RT-PCR analysis of the transcript from various organs with primers specific for LPAAT1 or LPAAT2. Approximately equal amounts of transcript of an Arabidopsis actin gene (ACTIN) were present in the various samples. Organs included maturing siliques (Si), maturing flowers (F), rosette leaves (RL), stems (St), and roots (R), as well as early (E) and late (L) maturing embryos and seedlings. Left lane, Markers of DNA length.

Figure 6.

Characterization of the LPAAT1/lpaat1 heterozygous Arabidopsis mutant. A, PCR products of LPAAT1 and lpaat1 with the use of leaf DNA of wild type (wt) and a heterozygous LPAAT1/lpaat1 mutant (het). The primers representing the 5′ (P1) and 3′ (P2) termini of LPAAT1 (producing PCR fragment c) or P1 and the left border of the T-DNA (LBa1; producing PCR fragment a) are shown in Figure 3. Left lane, DNA size markers. B, RT-PCR products of LPAAT1 with the use of equal amounts of leaf RNA and the primers P1 and P2. The reaction detected LPAAT1 but not lpaat1 because of the exceedingly long, inserted T-DNA (approximately 5 kb). Approximately equal amounts of transcript of an Arabidopsis ACTIN gene were present in the two samples. DNA size markers are in the left lanes. C to I, Light microscopic images of the seeds and embryos produced by a LPAAT1/lpaat1 heterozygous mutant. C, Almost mature (approximately 15 d after flowering [DAF]) silique with its coat removed to reveal normal-sized and shrunken (asterisk) seeds. D, Enlarged view of normal-sized and a shrunken seeds taken from an almost mature (approximately 15 DAF) silique observed under a dissecting microscope. E, Same as D except under a transmission microscope. Both types of microscopy revealed that the normal-sized seed was completely filled with an upturned-U embryo, whereas the shrunken seed contained a very small embryo. F, Spread-out embryo from a normalsized seed of approximately 12 DAF. G to I, Spread-out embryos of different sizes from individual shrunken seeds of approximately 12 DAF. Bar in all images = 100 μm.

Figure 7.

Functional complementation of Arabidopsis lpaat1 mutants with LPAAT1. A, PCR products from leaf DNA of heterozygous (LPAAT1/lpaat1) or homozygous lpaat1/lpaat1) mutants as offspring of heterozygous plants that have or have not been transformed with 35S:LPAAT1 or 35S:LPAAT1(-TP).
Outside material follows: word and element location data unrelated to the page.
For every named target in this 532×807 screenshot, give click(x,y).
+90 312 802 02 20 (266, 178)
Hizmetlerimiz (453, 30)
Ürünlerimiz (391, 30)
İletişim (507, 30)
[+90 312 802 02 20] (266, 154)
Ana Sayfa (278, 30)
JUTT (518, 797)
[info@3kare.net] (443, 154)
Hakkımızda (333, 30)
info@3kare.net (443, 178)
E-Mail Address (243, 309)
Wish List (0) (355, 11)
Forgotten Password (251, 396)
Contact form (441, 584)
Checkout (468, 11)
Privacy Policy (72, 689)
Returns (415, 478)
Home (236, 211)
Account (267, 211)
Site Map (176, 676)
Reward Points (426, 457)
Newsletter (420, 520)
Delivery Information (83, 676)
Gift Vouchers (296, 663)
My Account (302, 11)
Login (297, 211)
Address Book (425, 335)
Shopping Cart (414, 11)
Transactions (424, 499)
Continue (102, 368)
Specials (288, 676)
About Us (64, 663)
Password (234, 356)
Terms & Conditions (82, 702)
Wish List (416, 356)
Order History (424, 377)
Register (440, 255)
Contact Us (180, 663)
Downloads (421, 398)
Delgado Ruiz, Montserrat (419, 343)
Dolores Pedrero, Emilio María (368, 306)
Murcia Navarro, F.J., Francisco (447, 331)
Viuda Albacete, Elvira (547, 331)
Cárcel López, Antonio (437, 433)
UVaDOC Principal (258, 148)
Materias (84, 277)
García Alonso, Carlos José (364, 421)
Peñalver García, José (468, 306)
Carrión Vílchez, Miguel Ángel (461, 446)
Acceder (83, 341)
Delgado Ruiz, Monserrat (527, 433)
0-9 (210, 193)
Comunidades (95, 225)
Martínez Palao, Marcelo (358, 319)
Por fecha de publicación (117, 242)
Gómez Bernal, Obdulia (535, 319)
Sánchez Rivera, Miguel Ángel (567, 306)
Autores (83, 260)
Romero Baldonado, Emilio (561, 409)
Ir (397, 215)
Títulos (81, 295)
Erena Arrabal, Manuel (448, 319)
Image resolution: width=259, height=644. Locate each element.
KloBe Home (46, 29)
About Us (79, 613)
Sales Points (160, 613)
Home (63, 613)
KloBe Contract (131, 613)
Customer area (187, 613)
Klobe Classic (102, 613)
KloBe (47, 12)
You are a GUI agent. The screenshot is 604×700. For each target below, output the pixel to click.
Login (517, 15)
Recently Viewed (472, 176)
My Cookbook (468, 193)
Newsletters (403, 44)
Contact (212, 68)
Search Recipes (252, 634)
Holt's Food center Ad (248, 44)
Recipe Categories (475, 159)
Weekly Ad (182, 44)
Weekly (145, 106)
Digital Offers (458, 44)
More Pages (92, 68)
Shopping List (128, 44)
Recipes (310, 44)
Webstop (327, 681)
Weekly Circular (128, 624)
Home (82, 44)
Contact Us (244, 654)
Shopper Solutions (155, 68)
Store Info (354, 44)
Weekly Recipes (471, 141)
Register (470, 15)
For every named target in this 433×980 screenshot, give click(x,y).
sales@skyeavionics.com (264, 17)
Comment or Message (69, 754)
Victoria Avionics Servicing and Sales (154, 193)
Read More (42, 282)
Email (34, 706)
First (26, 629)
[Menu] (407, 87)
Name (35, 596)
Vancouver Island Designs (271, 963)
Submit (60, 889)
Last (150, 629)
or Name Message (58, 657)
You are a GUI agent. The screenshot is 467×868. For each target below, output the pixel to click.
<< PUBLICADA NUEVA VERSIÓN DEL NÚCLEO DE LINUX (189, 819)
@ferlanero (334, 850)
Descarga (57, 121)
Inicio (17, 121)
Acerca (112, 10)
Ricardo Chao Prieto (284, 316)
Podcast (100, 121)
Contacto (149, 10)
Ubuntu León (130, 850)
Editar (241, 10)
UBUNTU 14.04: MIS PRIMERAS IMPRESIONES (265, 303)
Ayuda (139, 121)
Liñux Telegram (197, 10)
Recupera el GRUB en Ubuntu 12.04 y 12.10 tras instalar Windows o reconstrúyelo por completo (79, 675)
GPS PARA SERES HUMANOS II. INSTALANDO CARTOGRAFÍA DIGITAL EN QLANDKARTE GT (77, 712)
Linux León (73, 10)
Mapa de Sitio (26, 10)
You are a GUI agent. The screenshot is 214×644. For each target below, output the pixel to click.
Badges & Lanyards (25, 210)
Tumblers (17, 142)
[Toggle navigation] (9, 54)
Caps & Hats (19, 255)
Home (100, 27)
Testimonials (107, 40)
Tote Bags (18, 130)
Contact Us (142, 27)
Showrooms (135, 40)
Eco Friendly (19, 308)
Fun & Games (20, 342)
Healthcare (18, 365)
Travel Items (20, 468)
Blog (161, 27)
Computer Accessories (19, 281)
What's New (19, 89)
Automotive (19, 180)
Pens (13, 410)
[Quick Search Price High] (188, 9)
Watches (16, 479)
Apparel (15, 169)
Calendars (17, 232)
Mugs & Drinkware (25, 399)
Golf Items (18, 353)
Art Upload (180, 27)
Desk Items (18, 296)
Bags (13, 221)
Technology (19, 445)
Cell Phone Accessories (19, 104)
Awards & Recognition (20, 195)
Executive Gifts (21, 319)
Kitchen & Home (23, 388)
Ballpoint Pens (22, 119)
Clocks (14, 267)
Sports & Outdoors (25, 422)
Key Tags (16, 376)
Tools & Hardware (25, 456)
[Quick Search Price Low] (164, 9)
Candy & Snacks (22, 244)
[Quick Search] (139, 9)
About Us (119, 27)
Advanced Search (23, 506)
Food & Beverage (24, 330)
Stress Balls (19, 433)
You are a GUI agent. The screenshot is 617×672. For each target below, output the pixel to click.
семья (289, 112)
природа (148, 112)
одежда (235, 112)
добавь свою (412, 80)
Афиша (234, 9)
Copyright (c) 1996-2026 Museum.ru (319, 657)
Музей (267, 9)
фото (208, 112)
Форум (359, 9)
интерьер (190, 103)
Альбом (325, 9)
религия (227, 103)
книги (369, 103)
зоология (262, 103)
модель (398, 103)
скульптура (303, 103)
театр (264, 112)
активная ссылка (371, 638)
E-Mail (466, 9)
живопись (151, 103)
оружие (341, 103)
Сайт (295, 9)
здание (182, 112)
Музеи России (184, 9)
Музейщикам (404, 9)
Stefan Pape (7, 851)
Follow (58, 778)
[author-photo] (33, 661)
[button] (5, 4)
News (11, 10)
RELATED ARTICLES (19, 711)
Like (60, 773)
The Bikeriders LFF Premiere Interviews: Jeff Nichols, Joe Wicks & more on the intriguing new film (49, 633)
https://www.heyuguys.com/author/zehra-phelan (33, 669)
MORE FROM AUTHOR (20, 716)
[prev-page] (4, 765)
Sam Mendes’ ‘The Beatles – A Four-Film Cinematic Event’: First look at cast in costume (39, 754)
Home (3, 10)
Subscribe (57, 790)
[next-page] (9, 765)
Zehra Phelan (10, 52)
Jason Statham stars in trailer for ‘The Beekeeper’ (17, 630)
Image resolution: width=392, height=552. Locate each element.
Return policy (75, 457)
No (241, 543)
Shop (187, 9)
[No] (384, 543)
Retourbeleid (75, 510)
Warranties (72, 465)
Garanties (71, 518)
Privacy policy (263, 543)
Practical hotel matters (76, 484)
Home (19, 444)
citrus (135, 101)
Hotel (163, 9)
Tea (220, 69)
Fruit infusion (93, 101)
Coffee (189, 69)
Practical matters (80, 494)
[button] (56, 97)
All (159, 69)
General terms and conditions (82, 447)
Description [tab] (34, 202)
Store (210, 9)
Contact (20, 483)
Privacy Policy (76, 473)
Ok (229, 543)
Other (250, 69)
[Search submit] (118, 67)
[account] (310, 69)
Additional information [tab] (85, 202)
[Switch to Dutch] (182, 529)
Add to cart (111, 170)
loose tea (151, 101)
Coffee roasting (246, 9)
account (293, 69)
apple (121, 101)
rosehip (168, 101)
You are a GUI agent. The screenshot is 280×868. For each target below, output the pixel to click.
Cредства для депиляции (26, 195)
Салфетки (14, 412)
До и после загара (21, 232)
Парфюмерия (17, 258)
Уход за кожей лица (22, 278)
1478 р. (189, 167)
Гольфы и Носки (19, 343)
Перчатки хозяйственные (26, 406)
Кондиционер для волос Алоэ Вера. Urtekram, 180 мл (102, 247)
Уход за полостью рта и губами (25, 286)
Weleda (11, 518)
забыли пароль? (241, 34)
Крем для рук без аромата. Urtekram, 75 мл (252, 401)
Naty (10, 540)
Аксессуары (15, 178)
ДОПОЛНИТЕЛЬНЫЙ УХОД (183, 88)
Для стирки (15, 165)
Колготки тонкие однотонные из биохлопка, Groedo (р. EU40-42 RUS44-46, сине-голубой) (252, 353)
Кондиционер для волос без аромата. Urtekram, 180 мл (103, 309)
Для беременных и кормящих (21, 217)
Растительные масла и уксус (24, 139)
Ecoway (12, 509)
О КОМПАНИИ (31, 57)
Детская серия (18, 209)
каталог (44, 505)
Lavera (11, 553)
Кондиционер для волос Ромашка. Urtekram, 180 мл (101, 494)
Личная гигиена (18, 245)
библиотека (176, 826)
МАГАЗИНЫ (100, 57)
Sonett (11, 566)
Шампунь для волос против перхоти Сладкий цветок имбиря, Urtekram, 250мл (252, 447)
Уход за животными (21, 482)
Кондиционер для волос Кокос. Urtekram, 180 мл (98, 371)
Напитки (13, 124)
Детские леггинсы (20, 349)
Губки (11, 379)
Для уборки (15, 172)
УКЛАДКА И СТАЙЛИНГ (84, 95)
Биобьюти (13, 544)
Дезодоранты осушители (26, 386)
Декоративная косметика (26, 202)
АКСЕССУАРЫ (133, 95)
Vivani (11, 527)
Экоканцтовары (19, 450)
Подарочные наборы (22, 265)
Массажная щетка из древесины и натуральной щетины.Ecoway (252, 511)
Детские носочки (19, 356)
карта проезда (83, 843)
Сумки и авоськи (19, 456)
The structures of these constructs and the expected PCR fragments a to f derived from the various primers are shown in Figure 3. Left lane, DNA size markers. B, Light microscopic images of the maturing (approximately 12 DAF) seeds in siliques in plants of the indicated genotypes. Stars indicate white, transparent maturing seeds, which would become shrunken upon silique maturation.